Amy Taylor (comment moderator) says
Hi Samantha. You can use this recipe as a guide for converting Lisa's to a pressure cooker: http://healthyfamilycookin.blogspot.com/2013/05/pressure-cooker-refried-beans.html. ~Amy
Samantha says
Any ideas on how to make this in a pressure cooker? I don't have a slow cooker yet.
Jenna says
They were too dry. Should I have put in more water? Not on high for 8 hours?
Amy Taylor (comment moderator) says
Hi Jenna. Some crock pots are hotter than others. Maybe you need to cut back more on the cooking time. ~Amy
jane maihan says
I've asked a couple questions on different issues on this site and am not having any luck hearing back - could you please tell me how to come up with calorie information on this dish? as well as quite a few of your other dishes. (i.e. creamy homemade mac n cheese) I need to know how many calories are in your dishes. i use the recipes quite often but need to know this information. is there anyway someone could answer me back???
The beans turned out really, really good.
thank you,
jane
Tava says
Hi! So, I don't know if this is what your looking for, but there is an option at http://www.myfitnesspal.com/ where you can enter all the ingredients for a recipe, how many servings the recipe makes, and it will tell you the individual calorie count for that dish. The site is free - hope it helps!
jane maihan says
Thanks so much!!1
Amy Taylor (comment moderator) says
Hi Jane. I would have said check out My Fitness Pal, too. We don't provide calorie info because we want people focusing on getting processed foods out of their lives and not so much on the numbers. Please let me know what other questions you need answered. I'm sure I miss a few here and there. :)
betsy says
I am already to make these tonight & looking forward to it & just realized I grabbed the wrong beans at the grocery store. I got roman beans instead of pinto beans. Would that be an ok substitution or should I wait to make till I get the pinto beans? thank you!

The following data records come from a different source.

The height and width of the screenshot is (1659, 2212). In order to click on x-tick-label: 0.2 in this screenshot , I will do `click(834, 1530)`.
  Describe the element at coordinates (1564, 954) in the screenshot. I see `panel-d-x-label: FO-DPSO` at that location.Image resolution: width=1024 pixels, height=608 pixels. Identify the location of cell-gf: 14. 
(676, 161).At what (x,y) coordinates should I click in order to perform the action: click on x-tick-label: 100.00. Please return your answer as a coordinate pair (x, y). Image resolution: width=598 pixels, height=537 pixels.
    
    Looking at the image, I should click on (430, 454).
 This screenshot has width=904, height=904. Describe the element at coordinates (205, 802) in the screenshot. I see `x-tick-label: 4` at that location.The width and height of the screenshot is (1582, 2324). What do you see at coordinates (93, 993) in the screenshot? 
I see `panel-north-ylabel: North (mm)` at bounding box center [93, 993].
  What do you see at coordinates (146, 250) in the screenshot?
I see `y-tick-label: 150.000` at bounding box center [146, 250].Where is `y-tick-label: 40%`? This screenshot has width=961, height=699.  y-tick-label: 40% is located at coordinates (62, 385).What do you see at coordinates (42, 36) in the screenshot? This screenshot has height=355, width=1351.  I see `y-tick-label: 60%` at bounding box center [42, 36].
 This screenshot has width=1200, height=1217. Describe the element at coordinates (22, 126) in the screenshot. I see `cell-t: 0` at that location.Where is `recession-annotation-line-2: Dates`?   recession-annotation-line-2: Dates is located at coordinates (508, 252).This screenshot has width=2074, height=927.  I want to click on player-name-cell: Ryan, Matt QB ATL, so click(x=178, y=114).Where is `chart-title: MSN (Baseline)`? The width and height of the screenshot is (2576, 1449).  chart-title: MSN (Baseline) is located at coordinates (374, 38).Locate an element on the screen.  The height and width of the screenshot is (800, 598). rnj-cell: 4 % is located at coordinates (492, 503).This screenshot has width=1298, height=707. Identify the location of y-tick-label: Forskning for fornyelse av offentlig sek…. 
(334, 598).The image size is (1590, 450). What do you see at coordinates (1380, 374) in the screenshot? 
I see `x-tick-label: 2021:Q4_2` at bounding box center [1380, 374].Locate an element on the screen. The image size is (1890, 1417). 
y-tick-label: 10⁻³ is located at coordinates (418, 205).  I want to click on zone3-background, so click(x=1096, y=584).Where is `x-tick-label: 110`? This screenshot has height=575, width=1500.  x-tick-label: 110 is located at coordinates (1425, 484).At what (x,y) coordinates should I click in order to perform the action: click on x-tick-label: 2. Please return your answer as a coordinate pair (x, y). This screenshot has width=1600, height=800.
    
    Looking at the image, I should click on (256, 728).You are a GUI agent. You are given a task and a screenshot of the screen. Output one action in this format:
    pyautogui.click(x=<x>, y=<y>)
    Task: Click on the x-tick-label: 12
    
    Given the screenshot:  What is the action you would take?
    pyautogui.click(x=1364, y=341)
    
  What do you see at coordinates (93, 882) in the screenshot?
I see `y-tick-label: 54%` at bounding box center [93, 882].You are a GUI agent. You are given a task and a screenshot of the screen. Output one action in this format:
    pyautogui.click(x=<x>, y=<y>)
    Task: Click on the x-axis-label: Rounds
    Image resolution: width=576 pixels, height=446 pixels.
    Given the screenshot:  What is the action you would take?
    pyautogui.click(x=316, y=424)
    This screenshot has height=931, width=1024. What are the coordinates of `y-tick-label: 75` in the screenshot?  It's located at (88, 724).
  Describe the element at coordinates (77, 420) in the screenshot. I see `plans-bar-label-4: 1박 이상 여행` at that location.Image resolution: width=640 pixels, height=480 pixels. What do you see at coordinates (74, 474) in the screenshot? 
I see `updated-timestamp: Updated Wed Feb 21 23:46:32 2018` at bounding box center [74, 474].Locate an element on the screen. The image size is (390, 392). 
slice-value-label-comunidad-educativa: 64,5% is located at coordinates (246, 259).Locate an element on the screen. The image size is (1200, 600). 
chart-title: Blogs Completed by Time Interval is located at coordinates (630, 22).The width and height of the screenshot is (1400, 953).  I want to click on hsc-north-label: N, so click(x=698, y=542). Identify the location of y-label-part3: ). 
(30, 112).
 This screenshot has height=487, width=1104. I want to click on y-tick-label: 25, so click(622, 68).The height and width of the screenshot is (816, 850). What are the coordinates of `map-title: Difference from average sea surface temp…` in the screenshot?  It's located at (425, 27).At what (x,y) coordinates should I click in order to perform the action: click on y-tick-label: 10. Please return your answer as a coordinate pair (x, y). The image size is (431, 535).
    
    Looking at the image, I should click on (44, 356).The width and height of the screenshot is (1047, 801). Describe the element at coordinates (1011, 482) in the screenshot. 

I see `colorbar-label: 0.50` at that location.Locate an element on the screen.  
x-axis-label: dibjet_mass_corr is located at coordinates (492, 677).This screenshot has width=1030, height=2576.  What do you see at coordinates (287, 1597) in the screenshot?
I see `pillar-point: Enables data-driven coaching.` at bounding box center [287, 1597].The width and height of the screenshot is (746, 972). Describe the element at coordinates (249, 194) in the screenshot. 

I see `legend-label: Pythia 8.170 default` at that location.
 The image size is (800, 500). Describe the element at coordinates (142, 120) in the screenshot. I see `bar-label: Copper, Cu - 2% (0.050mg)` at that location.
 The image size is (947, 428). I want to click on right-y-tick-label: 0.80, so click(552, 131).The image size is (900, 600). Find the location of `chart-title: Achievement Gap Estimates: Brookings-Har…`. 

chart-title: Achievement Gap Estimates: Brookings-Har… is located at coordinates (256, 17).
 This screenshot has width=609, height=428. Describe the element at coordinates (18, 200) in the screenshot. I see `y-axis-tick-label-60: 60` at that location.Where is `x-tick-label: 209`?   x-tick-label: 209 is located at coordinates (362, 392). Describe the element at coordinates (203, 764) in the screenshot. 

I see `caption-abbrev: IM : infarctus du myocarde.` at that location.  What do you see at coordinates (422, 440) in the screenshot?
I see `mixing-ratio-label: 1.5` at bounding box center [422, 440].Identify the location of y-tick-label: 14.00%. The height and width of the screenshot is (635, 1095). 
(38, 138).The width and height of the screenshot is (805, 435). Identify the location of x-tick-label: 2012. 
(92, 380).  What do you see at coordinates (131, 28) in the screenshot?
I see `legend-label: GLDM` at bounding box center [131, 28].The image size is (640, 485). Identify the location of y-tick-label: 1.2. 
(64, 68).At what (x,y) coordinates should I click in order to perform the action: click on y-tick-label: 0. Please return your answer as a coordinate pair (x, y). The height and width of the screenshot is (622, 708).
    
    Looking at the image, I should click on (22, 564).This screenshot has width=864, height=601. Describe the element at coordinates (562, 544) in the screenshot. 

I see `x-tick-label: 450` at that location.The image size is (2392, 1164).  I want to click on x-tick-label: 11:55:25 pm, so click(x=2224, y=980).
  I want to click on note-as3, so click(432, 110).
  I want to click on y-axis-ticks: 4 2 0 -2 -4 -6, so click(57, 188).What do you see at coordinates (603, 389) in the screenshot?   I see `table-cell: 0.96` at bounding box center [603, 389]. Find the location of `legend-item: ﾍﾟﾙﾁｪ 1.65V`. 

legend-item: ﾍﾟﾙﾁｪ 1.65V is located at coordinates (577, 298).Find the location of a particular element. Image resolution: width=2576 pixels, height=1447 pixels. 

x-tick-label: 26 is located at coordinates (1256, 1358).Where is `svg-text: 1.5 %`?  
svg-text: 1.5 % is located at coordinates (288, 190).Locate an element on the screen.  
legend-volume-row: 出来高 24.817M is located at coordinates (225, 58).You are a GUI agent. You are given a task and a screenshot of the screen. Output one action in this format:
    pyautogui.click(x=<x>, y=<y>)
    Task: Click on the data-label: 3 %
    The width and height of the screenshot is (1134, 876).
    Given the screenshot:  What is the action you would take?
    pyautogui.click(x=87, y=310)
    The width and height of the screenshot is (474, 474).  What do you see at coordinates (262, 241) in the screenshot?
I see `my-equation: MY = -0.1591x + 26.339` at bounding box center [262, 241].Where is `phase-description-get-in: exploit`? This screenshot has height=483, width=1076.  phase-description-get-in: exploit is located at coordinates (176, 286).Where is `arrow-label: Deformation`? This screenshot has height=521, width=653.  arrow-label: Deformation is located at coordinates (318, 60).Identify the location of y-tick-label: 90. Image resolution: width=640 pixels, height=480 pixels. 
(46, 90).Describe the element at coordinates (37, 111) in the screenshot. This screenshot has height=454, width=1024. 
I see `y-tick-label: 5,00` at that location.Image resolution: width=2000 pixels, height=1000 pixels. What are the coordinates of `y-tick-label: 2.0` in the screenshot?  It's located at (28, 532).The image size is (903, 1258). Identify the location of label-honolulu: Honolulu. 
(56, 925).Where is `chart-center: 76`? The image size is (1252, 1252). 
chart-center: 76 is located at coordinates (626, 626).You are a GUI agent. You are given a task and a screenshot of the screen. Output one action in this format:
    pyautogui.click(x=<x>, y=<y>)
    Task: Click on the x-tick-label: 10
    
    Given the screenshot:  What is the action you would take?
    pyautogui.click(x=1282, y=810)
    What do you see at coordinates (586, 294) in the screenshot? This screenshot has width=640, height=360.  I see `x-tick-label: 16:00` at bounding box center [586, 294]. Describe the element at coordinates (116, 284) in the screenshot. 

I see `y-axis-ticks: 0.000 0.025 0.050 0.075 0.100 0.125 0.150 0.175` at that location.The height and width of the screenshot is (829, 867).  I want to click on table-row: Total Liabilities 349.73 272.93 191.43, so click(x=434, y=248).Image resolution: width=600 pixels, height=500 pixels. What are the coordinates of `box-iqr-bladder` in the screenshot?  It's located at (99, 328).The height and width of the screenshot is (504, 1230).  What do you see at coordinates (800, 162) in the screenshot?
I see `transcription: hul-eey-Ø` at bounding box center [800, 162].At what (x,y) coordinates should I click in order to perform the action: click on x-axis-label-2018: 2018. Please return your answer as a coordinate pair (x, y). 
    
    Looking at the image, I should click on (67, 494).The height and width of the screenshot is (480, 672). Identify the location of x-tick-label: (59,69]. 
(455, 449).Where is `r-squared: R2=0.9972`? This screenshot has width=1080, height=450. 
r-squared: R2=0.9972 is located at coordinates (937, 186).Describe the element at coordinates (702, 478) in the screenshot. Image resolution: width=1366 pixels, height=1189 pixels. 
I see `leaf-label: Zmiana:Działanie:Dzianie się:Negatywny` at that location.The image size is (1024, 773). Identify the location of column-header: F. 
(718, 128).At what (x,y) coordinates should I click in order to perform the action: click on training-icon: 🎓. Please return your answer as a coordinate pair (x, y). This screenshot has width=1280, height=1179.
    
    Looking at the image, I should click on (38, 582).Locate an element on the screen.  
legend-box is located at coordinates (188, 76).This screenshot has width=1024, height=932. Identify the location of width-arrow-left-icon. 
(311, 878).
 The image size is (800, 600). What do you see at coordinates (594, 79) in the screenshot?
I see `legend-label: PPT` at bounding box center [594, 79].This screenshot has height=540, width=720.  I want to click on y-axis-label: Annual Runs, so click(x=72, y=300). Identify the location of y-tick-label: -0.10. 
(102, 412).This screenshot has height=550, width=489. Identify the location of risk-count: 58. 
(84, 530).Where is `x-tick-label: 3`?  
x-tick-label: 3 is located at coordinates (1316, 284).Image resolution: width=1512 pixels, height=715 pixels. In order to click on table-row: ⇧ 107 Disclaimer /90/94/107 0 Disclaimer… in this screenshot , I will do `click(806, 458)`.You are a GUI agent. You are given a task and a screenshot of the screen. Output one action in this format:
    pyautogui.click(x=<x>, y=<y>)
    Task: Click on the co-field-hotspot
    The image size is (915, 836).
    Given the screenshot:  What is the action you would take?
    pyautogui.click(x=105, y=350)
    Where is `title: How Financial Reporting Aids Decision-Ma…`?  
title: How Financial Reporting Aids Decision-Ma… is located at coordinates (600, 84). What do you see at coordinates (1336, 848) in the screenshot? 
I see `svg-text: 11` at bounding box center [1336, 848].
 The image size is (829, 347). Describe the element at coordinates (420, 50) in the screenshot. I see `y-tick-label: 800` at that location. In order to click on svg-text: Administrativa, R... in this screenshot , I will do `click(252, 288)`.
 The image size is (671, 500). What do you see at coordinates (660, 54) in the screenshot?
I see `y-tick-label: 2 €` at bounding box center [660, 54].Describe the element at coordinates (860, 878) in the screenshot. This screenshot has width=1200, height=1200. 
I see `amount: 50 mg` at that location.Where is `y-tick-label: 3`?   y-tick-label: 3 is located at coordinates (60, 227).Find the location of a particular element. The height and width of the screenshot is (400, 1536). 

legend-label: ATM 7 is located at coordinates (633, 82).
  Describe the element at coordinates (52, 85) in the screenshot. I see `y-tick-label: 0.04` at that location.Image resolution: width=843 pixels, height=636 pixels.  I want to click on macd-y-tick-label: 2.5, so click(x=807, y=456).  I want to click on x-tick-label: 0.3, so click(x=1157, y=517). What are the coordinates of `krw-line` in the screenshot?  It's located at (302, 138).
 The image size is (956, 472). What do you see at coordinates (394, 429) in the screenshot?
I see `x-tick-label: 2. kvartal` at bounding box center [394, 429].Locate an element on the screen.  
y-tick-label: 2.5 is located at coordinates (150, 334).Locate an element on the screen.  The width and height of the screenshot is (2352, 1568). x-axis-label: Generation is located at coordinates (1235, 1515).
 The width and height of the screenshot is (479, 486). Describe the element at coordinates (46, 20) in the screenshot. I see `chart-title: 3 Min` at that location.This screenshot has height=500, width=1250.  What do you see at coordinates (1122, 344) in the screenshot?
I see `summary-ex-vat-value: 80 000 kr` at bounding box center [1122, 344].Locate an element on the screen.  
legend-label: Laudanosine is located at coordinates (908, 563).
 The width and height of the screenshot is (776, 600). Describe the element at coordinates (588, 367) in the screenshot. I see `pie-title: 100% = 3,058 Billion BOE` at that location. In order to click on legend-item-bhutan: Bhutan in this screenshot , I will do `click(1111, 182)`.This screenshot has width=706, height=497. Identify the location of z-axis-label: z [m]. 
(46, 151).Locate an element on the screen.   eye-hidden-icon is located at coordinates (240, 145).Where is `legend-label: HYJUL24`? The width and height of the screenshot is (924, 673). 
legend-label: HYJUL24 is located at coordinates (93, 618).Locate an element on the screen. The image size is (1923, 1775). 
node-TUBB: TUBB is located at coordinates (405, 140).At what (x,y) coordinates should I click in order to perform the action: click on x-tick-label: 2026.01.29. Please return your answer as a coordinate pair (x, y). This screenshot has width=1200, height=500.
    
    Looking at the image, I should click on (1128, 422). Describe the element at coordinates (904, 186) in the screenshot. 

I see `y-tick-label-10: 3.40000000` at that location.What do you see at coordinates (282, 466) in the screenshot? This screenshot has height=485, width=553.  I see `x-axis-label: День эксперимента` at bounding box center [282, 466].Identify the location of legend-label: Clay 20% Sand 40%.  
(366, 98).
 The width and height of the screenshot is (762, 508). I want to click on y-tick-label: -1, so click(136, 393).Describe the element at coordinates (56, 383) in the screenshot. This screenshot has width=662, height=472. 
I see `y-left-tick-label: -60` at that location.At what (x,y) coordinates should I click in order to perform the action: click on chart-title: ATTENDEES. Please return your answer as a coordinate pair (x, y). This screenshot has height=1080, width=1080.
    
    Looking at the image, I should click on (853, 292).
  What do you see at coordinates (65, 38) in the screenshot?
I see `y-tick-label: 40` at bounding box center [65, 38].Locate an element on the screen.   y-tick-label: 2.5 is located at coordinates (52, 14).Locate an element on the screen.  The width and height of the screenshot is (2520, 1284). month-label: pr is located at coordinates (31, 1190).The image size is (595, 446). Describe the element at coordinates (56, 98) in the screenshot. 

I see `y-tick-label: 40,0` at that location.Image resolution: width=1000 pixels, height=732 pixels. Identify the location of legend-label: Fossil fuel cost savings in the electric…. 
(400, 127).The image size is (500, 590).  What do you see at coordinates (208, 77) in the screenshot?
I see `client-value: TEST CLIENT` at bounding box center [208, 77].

Assistant to 100 Days (Amy) says
Hello. Sorry, we are rarely able to answer recipe questions in real time. How did it turn out?
kathy says
immersion blender works fantastic to mash them
Danielle says
Thank you for this tip. I used mine and they were terrific.
Megan says
Super tasty and easy! I loved that I was able to put everything in my slow cooker overnight and wake up to homemade beans. The taste is great, but I think I might add a touch more salt next time. I also think I am going to double the recipe; I just felt it didn't make very much. I filled 5 half pint mason jars about 3/4 of the way full; for the effort of cleaning out the slow cooker, I will double it next time for freezing purposes.
Sarah says
If you look at the original recipe from allrecipes they use 1 tablespoon of salt for the 1 pound of beans. She drastically cut the amount down. I think 1 tablspoon is a bit excessive but I've done it with 1 1/2 teaspoons and it was prefect. I also added 2 strips of bacon, mmmm.